Bug 240392

Summary: [GTK][WPE] Current-context enforcement in ANGLE is expensive
Product: WebKit Reporter: Zan Dobersek <zan>
Component: New BugsAssignee: Zan Dobersek <zan>
Severity: Normal CC: alex, aperez, benjamin, cdumez, cmarcelo, dino, ews-watchlist, kondapallykalyan, mcatanzaro, webkit-bug-importer
Priority: P2 Keywords: InRadar
Version: WebKit Nightly Build   
Hardware: Unspecified   
OS: Unspecified   
See Also: https://bugs.webkit.org/show_bug.cgi?id=254286
Bug Depends on:    
Bug Blocks: 237649    
Description Flags
WIP patch
Patch for landing none

Description Zan Dobersek 2022-05-13 11:32:35 PDT
For basically every WebGL entrypoint, the ANGLE context is enforced to be current for the executing thread.

There's at this point in time the smart check to test whether the current context is already the one that we are using, through comparing against EGL_GetCurrentContext() return value. Only when not equal do we go on to call EGL_MakeCurrent().

Even the check is still expensive because it does an inefficient job of loading from thread-local storage. Because it's called on every WebGL entrypoint this becomes quite visible on profiles and a considerable amount of time is spent here. I can provide receipts later.

ANGLE is internally using the `thread_local` specifier on the data structure holding the current-context value. Mesa doesn't suffer from this, and is using the `__thread` specifier, along with the `tls_model("initial-exec")` attribute. This needs confirmation on what the differentiator exactly is, after that it should be possible to decide what to change and where to do it.
Comment 1 Zan Dobersek 2022-05-15 23:54:55 PDT
Created attachment 459407 [details]
WIP patch
Comment 2 Zan Dobersek 2022-05-16 01:26:58 PDT
Testing on equal WebGL load, this is the difference:

Current current-context handling, through ANGLE:
> CPU utilization of the WebProcess:
>           2,629.68 msec task-clock                #    0.657 CPUs utilized
> Percentage of CPU utilization spent under and inside makeContextCurrent():
>      4.82%     0.57%  WPEWebProcess    libWPEWebKit-1.0.so.3.17.0      [.] WebCore::GraphicsContextGLANGLE::makeContextCurrent

With a check on a thread-local variable with the tls_model("initial-exec") attribute, as implemented in the WIP patch:
> CPU utilization of the WebProcess:
>          17,924.20 msec task-clock                #    0.597 CPUs utilized 
> Percentage of CPU utilization spent under and inside makeContextCurrent():
>      0.86%     0.66%  WPEWebProcess    libWPEWebKit-1.0.so.3.17.0      [.] WebCore::GraphicsContextGLANGLE::makeContextCurrent
Comment 3 Zan Dobersek 2022-05-16 12:03:58 PDT
Created attachment 459445 [details]
Comment 4 Zan Dobersek 2022-05-16 12:04:58 PDT
Created attachment 459446 [details]
Comment 5 Adrian Perez 2022-05-16 13:25:29 PDT
Comment on attachment 459446 [details]

View in context: https://bugs.webkit.org/attachment.cgi?id=459446&action=review

> Source/WebCore/ChangeLog:34
> +        'ELF Handling For Thread-Local Storage' paper by Ulrich Drepper.

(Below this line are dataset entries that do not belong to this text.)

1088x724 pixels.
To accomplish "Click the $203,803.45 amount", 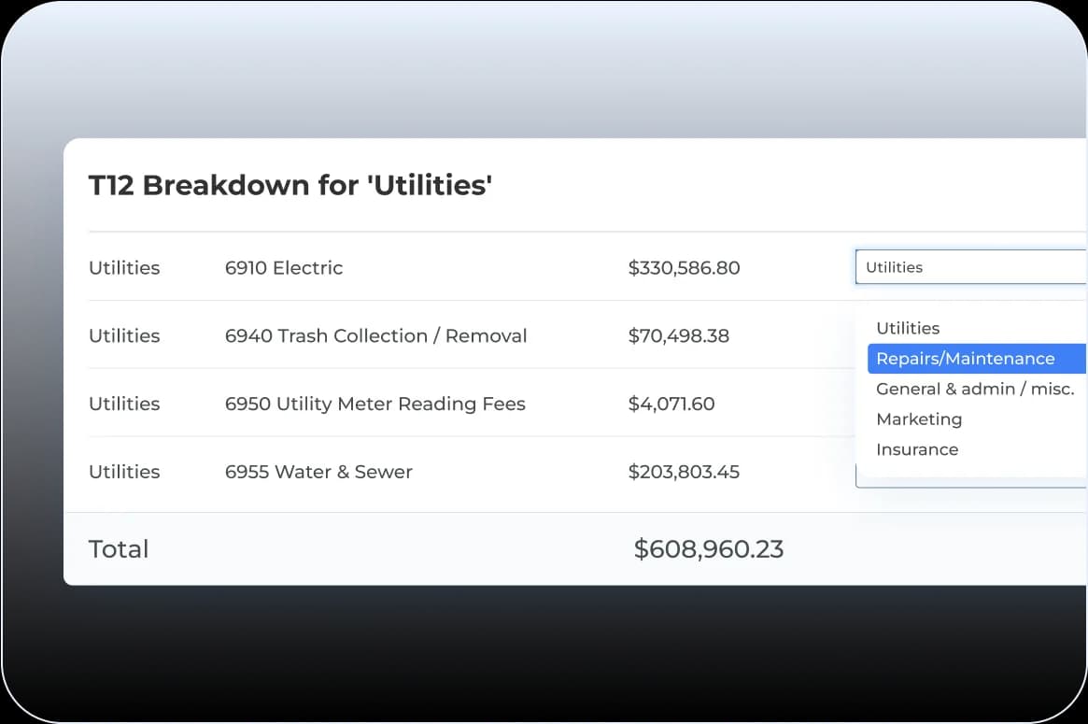I will [x=684, y=472].
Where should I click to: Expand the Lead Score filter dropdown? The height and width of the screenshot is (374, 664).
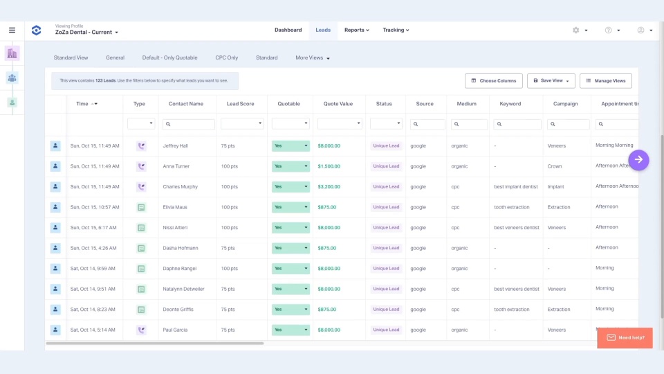pos(242,124)
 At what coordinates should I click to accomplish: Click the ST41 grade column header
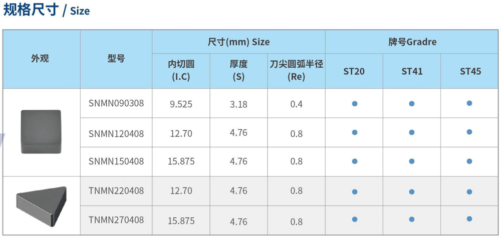point(412,72)
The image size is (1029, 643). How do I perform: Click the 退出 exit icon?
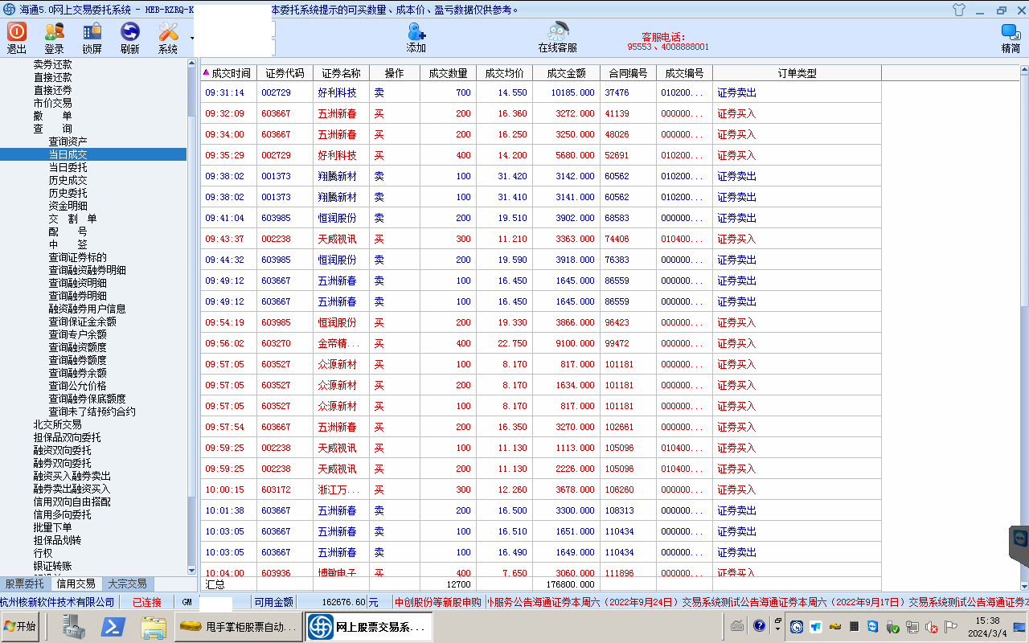click(x=17, y=37)
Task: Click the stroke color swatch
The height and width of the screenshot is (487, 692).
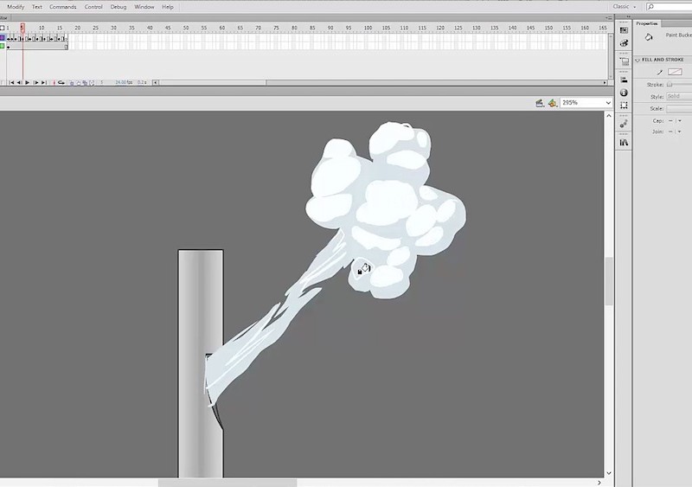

Reading this was good for a quick-ish summary for me:

Comment 6 Zan Dobersek 2022-05-16 22:39:01 PDT
Created attachment 459481 [details]
Patch for landing
Comment 7 Zan Dobersek 2022-05-16 22:52:18 PDT
Comment on attachment 459481 [details]
Patch for landing

Clearing flags on attachment: 459481

Committed r294290 (250632@trunk): <https://commits.webkit.org/250632@trunk>
Comment 8 Zan Dobersek 2022-05-16 22:52:24 PDT
All reviewed patches have been landed.  Closing bug.
Comment 9 Radar WebKit Bug Importer 2022-05-16 22:53:13 PDT
Comment 10 Michael Catanzaro 2023-09-06 14:44:50 PDT
Note this code has been deleted at some point. Not sure if that is OK or not, but TLS_MODEL_INITIAL_EXEC is no longer used anywhere.